Самые ожесточенные споры, по словам Захаровой, — о политике, дипломатии и истории — происходят у нее с отцом.
В последние месяцы пресс-секретарь МИД все чаще упоминается в сферах совсем далеких от дипломатии: Захарова пишет стихи о российских военных в Сирии («Помянем, братья, тех, кто мир собой закрыл, / Про личный свой успех для нас навек забыл») и становится соавтором песни Кати Лель («Вот и остановлен этот бег — / Ты не мой любимый человек, / Я, как волна, снова свободна»).
«Это была реакция на события, которая таким образом просто вылилась, — объясняет сама Захарова, говоря о песне „Верните память“, написанной после гибели российского летчика в Сирии в 2015 году. — Я не пишу стихи. Я хочу, чтобы вы это поняли. Стихи писала Ахматова, Ахмадуллина. А у меня — стихоплетство, графоманство. Такая русская народная забава».

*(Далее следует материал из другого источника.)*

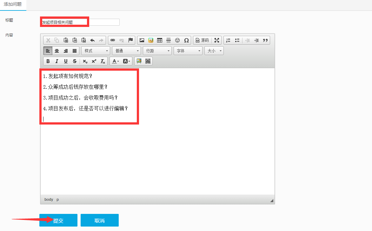This screenshot has width=372, height=231.
Task: Toggle bold formatting
Action: 48,61
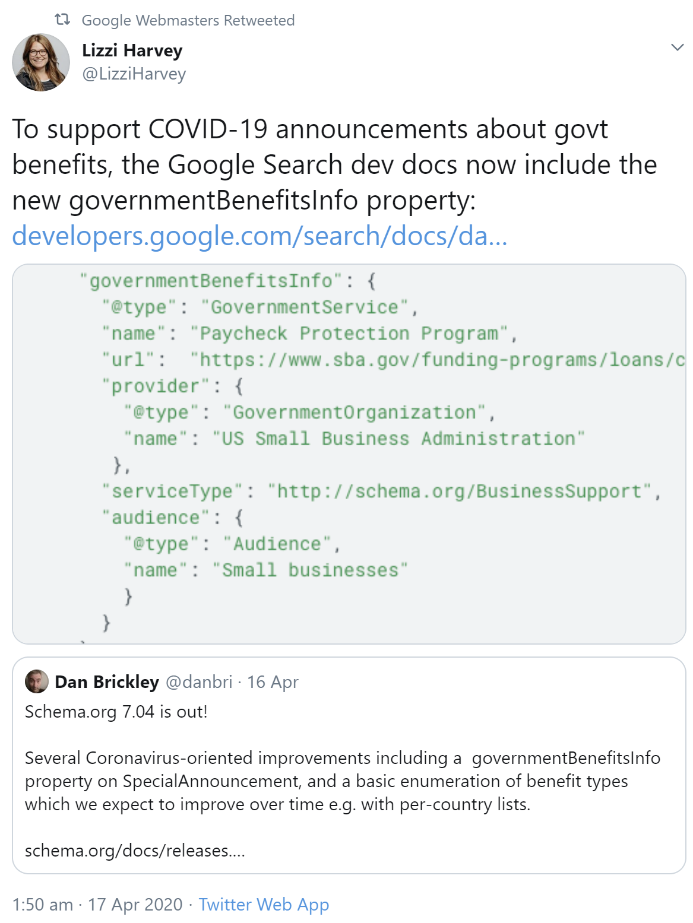Image resolution: width=693 pixels, height=923 pixels.
Task: Open the @LizziHarvey handle
Action: [x=134, y=74]
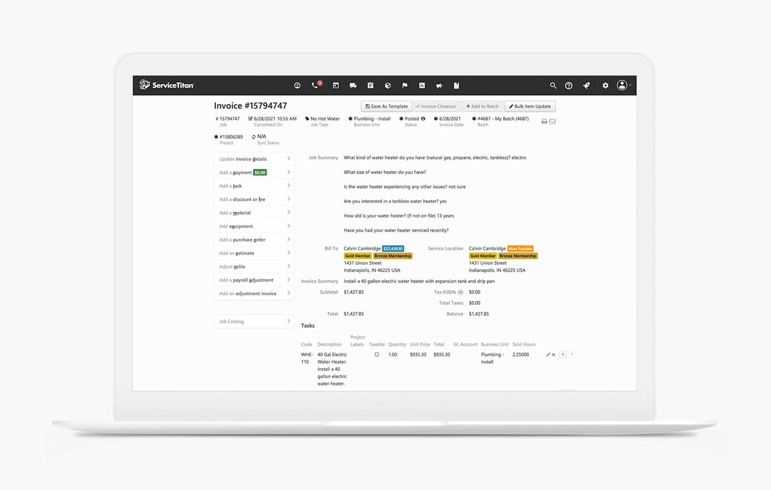771x490 pixels.
Task: Move the WHE-110 task down
Action: pyautogui.click(x=562, y=354)
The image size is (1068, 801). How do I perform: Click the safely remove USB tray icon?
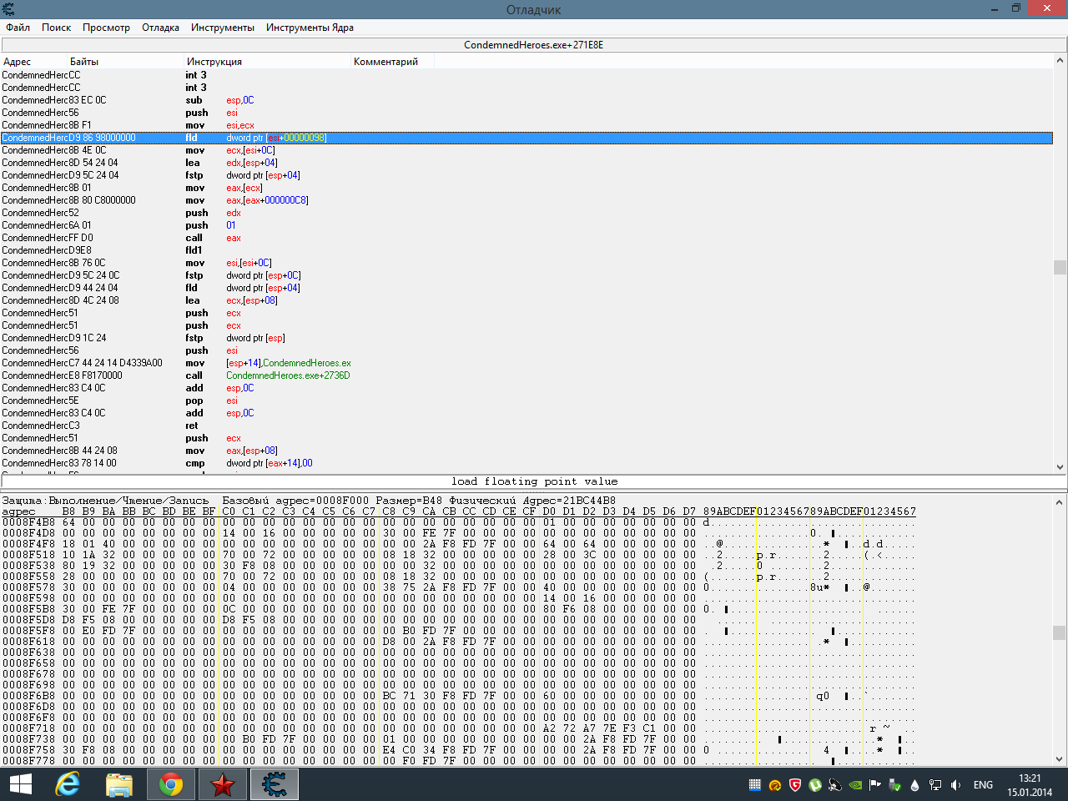(894, 785)
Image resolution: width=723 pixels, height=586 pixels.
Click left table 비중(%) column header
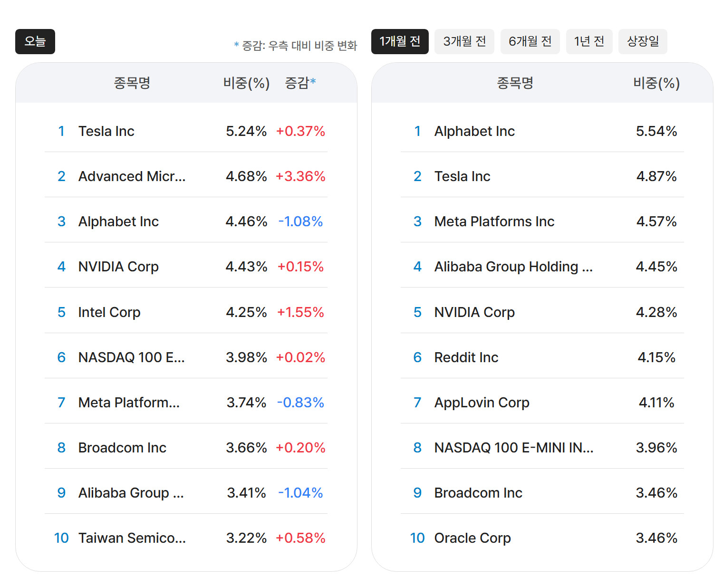[246, 83]

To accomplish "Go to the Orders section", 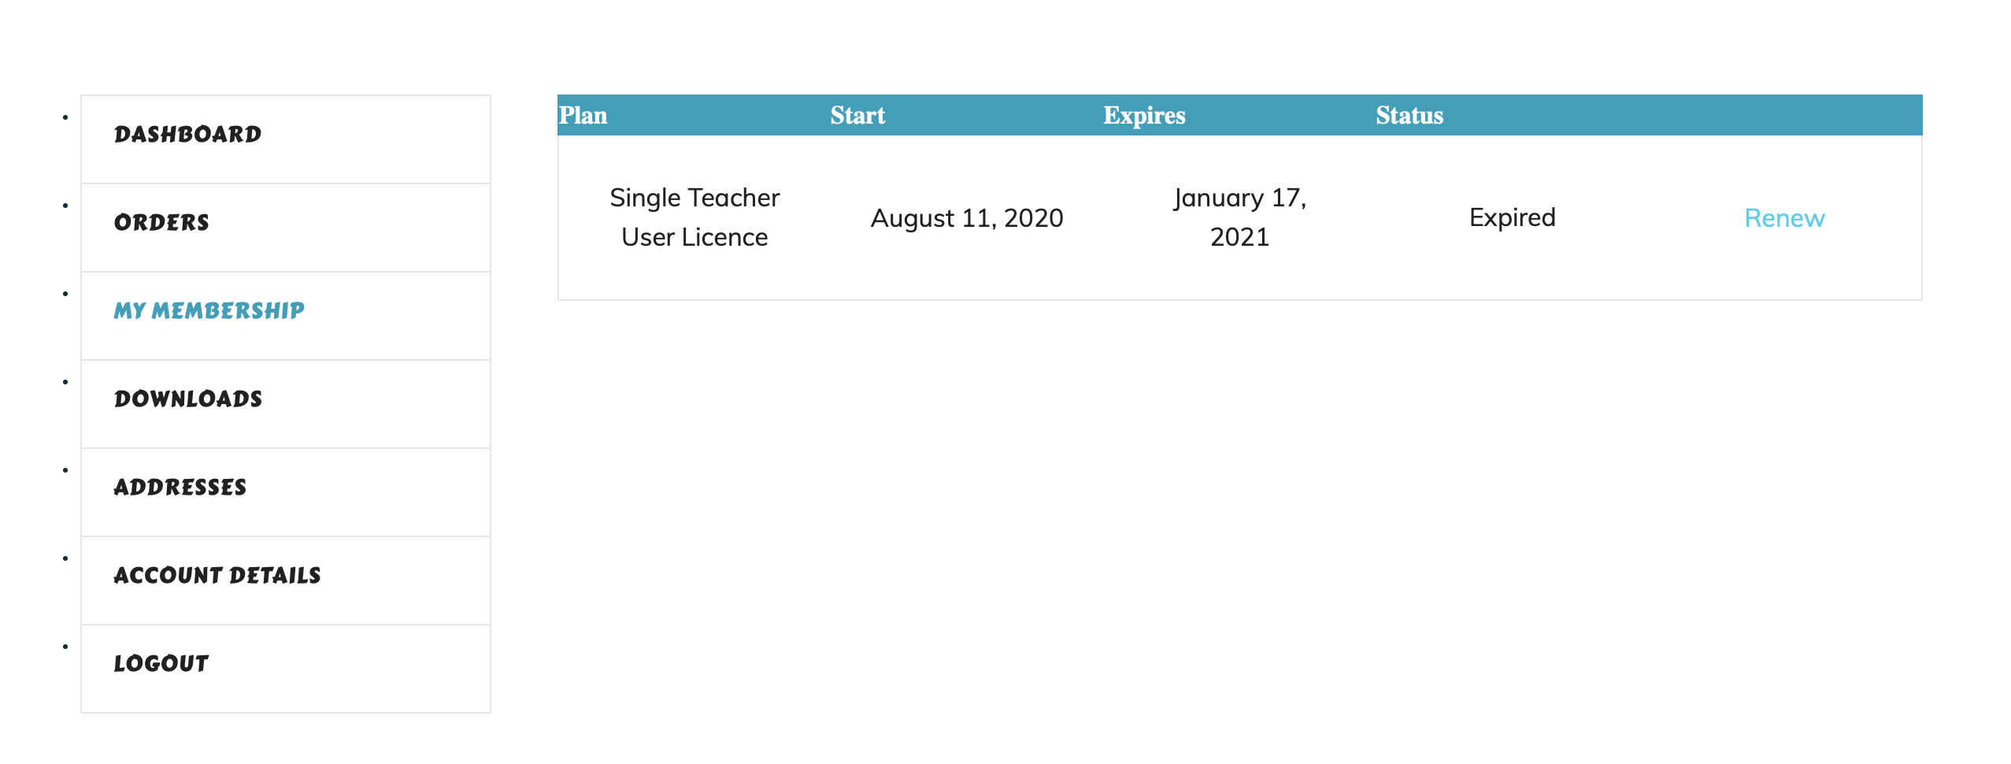I will click(161, 223).
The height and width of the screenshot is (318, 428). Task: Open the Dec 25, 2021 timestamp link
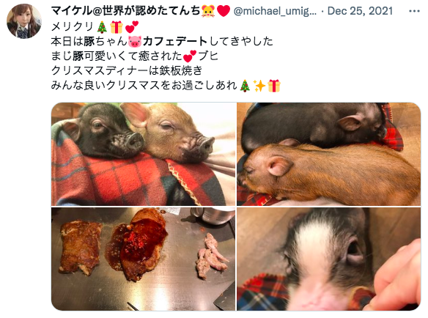[x=360, y=11]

Собеседники «Медузы», близкие к правительству, считают все это «шоу-бизнесом» — дополнительным усилением театрализации в работе Захаровой, цель которого состоит в повышении цитируемости. «Раньше пресс-секретарям не требовалось танцевать, чтобы привлечь внимание, — рассуждает один из источников. — Но политика, конечно, сильно изменилась, и сейчас пресс-секретари считают себя первыми лицами. Маша привнесла в косную российскую дипломатию много свежего. С другой стороны, дипломатии отчасти и положено быть косной и немного унылой, поэтому большой вопрос, насколько хлесткие фразы и развязные манеры достигают своих целей».
По мнению профессора Высшей школы экономики Маслова, успех Захаровой связан с тем, что она оказалась в нужном месте в нужное время — когда российскому правительству понадобился яркий человек, представляющий его во внешней политике. «Мария Захарова, безусловно, войдет в историю, — считает ученый. — Она олицетворяет собой новый этап развития российской дипломатии. Но когда этап заканчивается, ярких людей могут вообще убирать».
«Она далеко не глупа и понимает, что все это танцы на минном поле, — заключает ученый. — Пока что от больших взрывов бог ее отводит. Самое страшное — это если такой талантливый человек превратится в сухого мидовского червя. Она, конечно, может дорасти до очень высоких позиций, но при этом, если она утратит свою изюминку, она будет не столь интересной. Художник важен, пока он рисует».
Обновление: после публикации текст был изменен. В первоначальном варианте содержались незначительные неточности: в частности, было сказано, что Захарова окончила школу с золотой медалью (на самом деле серебряной). «Медуза» приносит извинения читателям.